Please state how many lines in the data below contain the word "link". Give only the number.

- Extracted entries
====

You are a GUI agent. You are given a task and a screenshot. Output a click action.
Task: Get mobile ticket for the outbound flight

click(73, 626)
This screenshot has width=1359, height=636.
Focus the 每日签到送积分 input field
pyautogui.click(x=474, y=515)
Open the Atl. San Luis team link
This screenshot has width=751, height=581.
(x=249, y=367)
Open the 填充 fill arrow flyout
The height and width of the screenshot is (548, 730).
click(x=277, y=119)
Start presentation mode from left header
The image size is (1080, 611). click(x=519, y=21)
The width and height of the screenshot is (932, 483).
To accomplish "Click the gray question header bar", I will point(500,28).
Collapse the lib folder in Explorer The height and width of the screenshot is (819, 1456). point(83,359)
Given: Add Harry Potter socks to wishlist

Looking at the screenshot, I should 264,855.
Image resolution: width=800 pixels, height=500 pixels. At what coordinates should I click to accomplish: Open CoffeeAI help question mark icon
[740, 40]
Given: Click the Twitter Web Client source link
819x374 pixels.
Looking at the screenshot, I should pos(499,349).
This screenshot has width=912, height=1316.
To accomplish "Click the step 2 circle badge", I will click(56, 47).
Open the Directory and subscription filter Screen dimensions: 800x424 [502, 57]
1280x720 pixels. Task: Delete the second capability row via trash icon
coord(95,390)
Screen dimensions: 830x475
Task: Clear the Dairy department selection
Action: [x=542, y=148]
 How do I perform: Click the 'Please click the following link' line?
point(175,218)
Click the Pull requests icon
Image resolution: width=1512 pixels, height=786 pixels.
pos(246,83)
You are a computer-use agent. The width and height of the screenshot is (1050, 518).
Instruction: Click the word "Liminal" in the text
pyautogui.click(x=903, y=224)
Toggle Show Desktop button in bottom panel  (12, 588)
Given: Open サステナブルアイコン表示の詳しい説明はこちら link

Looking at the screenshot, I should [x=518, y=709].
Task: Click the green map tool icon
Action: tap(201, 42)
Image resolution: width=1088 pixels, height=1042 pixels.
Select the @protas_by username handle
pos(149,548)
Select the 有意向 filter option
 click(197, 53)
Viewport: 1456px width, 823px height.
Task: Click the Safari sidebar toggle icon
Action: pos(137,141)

====

- Result below
4